Theodore Parker’s Grave, 2015

I went up to the English Cemetery on Piazzale Donatello this afternoon to look at the tombstone of Theodore Parker. It’s a bit of a misnomer, Cimitero Inglese, as it’s really a graveyard for Swiss Protestants. But it is the final resting place of numerous Anglo-American ex-pats, like Robert and Elizabeth Barrett Browning, Henry Adams, Margaret Fuller, and the person I was looking for, Theodore Parker.

Although I now live in the South, I grew up in Boston. In fact ,the neighborhood I come from was West Roxbury, where, right in the middle of town, is a statue of Theodore Parker, in front of the Unitarian Church where he preached for many years. He is seated, holding the Bible, and has been looking out on Centre Street since the statue’s erection in 1902. His visage was one I saw nearly every day for my whole youth. There was a bus-stop I got off at right in front of Parker, and my dentist’s office was across from the church.  For most of my youth, the statue was covered in verdigris, but at a certain point it was cleaned up and made presentable. 

 Among everyone I knew in West Roxbury, Parker was a great unknown. Tha tells you a lot about the characer of the neighborhood, which had become largely Catholic as the 20th century progressed–we knew nothing about the large stone Protestant churches in the vicinity. Still, Parker’s name is not so well known in our time, which is too bad because in his own day, he was a giant.  A forceful opponent of slavery, he preached fiery sermons that electrified the abolitionist movement. Parker’s way with words influenced both the Gettysburg Address (it was Parker who has coined the phrase “of the people, by the people, and for the people”) as well as Martin Luther King, Jr. (again, Parker first said, “I do not pretend to understand the moral universe; the arc is a long one, … And from what I see I am sure it bends towards justice”). 

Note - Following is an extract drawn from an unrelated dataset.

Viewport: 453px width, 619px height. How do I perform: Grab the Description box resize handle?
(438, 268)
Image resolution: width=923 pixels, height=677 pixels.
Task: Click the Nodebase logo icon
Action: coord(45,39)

Parker’s career was a rocky one, given his principles, and his family life was not so placid either. In 1859, he left for Italy to recuperate with his friends, the Brownings, but developed tuberculosis after a short time and died in Florence.  Of his death and burial, New York Times (September 5, 1860) noted that a “simple, but tasteful monument had been put up at the grave,” which would later be replaced with a finer one by William Wetmore Story, one featuring Parker’s profile with a beard–very jarring to me, who knew his clean-shaven face from the West Roxbury statue.

“The first thing Mrs. Douglass and I did, on our arrival in Florence,” writes Frederick Douglasss in his Life and Times, “was to visit the grave of Theodore Parker … The brave stand taken by Theodore Parker during the anti-slavery conflict endeared him to my heart, and naturally enough the spot made sacred by his ashes was the first to draw me to its side. He had a voice for the slave when nearly all the pulpits of the land were dumb. Looking upon the little mound of earth that covered his dust, I felt the pathos of his simple grave. It did not seem well that the remains of the great American preacher should rest thus in foreign soil, far away from the hearts and hands which would gladly linger about it and keep it well adorned with flowers.”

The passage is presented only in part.